Do you have an Iphone yet?I will check it out.


----------



## johnpaint (Sep 20, 2008)

Hey thanks for letting me know about this, I downloaded it and it as cool as sliced bread.You can take a picture and pick what part of the picture you want to match, and it comes up with the color match, and also two other colors that would compliment. I can see me using this a lot.Now I'm going to have to clean the paint off my phone so I can show it to clients.


----------



## George Z (Apr 15, 2007)

The Benjamin Moore Catch-a-color


----------



## deach (May 11, 2008)

I'm curious to know how close it is in matching the existing colors. ie take a photo of a known color and see if renders the right color. Any feedback on this yet?


----------



## painttofish (Aug 28, 2007)

deach said:


> I'm curious to know how close it is in matching the existing colors. ie take a photo of a known color and see if renders the right color. Any feedback on this yet?



me too, do tell


----------



## johnpaint (Sep 20, 2008)

Well I tried both and they have a few things to work out. The colors you get on the phone don't look at all like the fan deck colors, so can't use it until they get that fixed. I think maybe after a few years they will have that worked out, at least it's a start in the right direction.


----------



## HeadHoncho (Apr 17, 2007)

Its a really neat app, i have not needed to use it yet. I think the only good thing about it is how it gives you nice accent colors. If your customer is having a hard time choosing accent colors, just snap a photo of the color they have and it will give the customer great color ideas for accent.


----------



## johnpaint (Sep 20, 2008)

gcajnr21 said:


> Its a really neat app, i have not needed to use it yet. I think the only good thing about it is how it gives you nice accent colors. If your customer is having a hard time choosing accent colors, just snap a photo of the color they have and it will give the customer great color ideas for accent.

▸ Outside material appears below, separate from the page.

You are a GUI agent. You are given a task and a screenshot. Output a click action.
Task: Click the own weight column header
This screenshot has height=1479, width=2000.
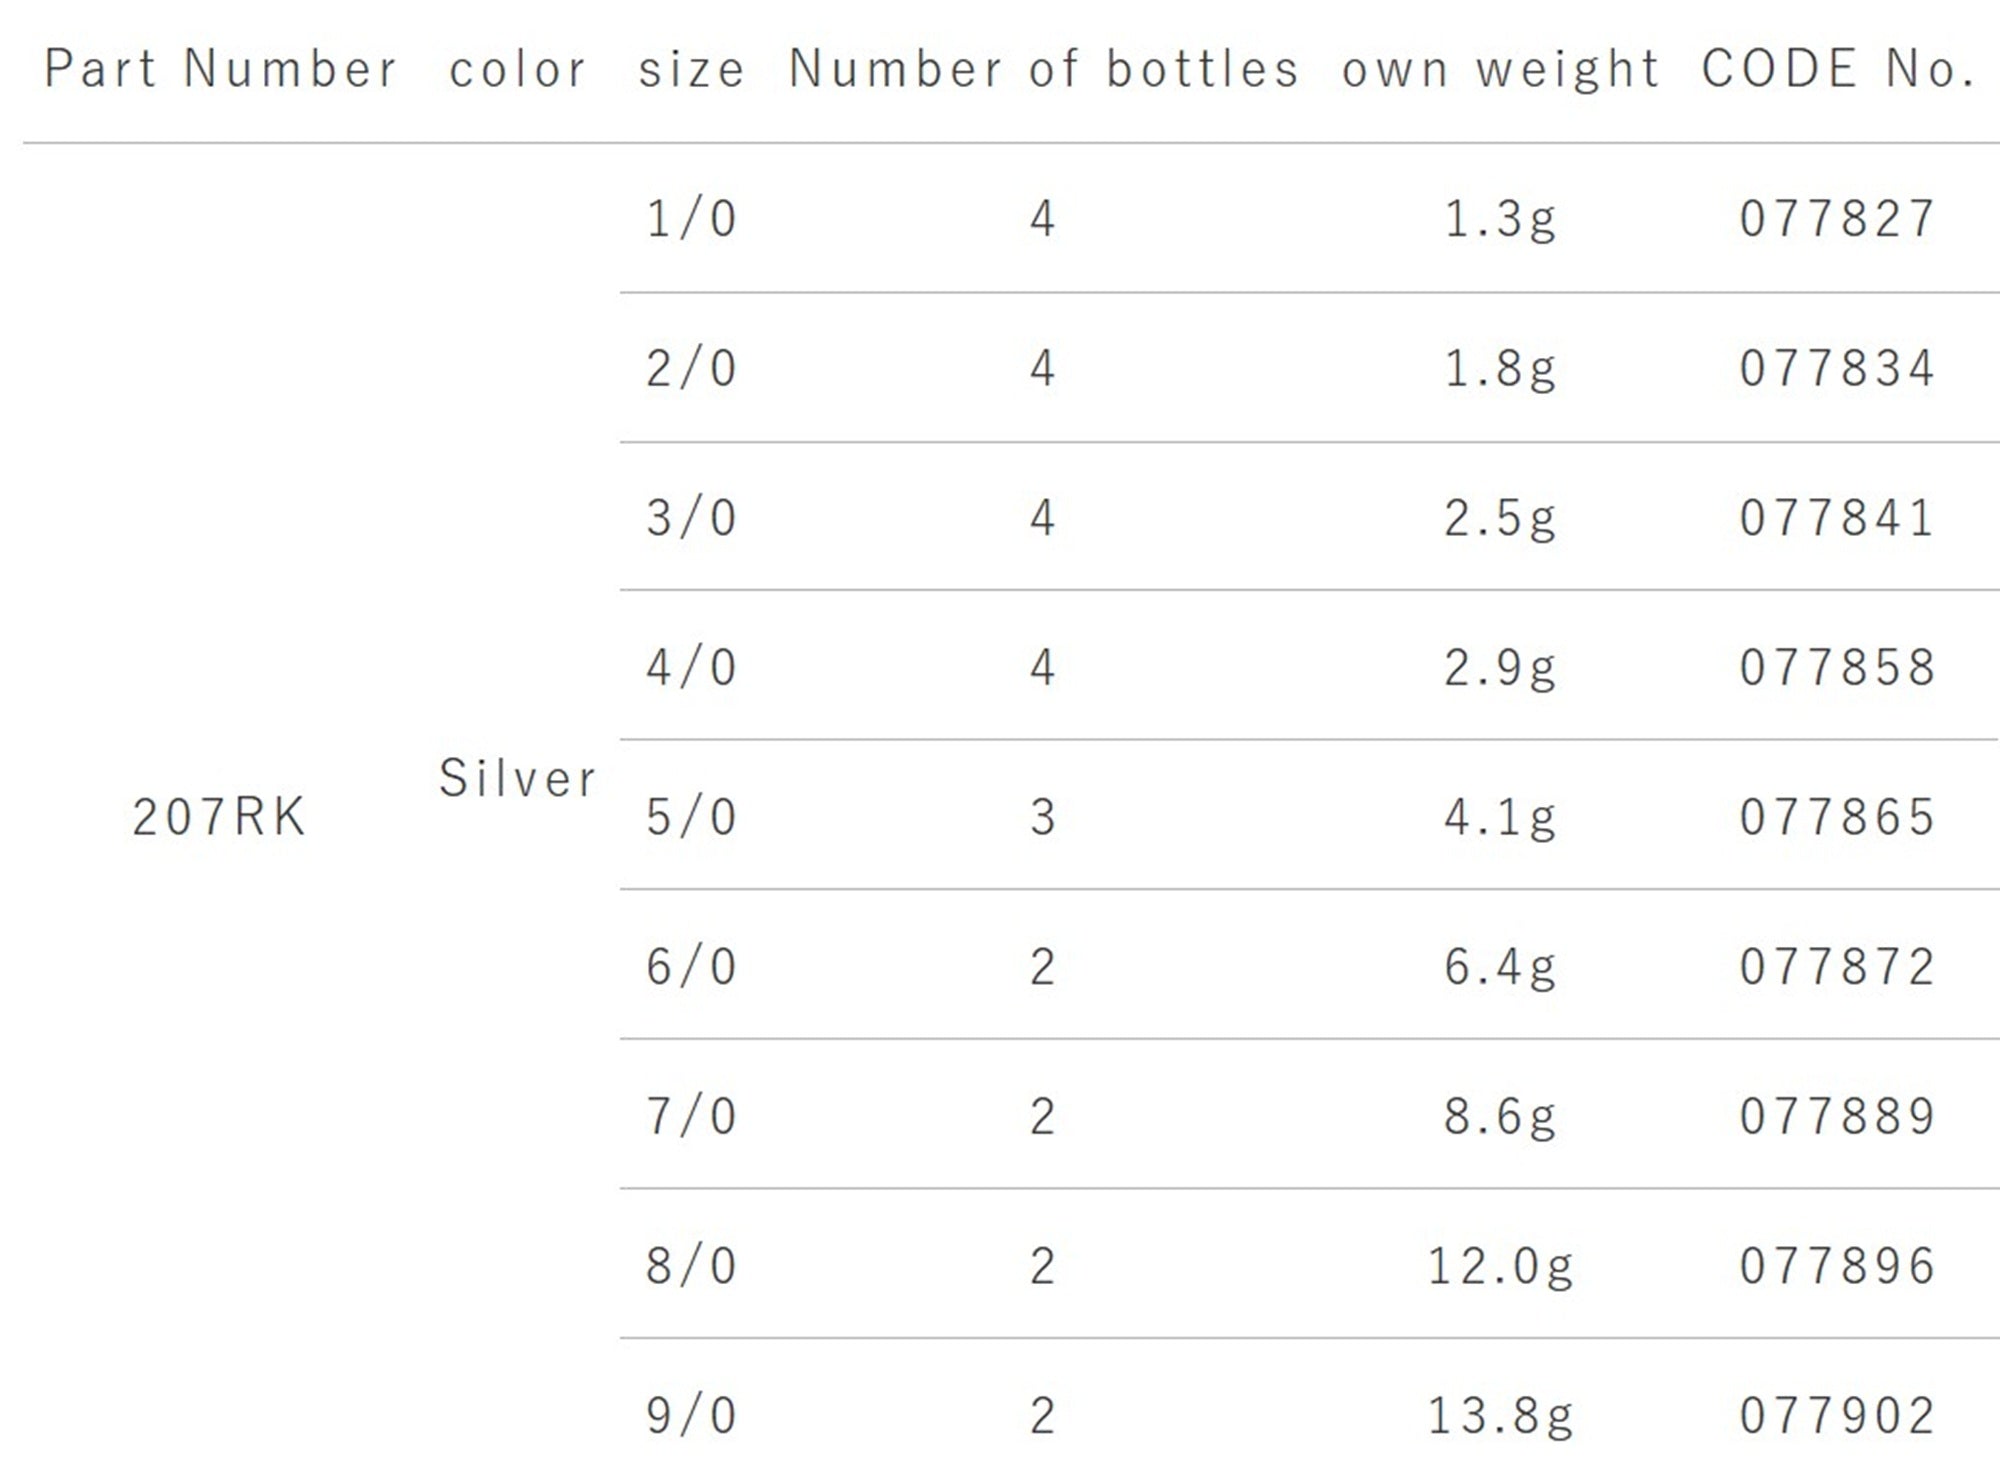[1501, 69]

The problem with it is the colors on the iphone and the fan deck are way off, so whatever color you pick out it's not the same on the fan deck


----------



## tsunamicontract (May 3, 2008)

I had my benny moore store try it for me and we scanned a tree branch, obviously green. A nice forest green. All results were NOT GREEN. I can't see myself using that feature any time soon.


----------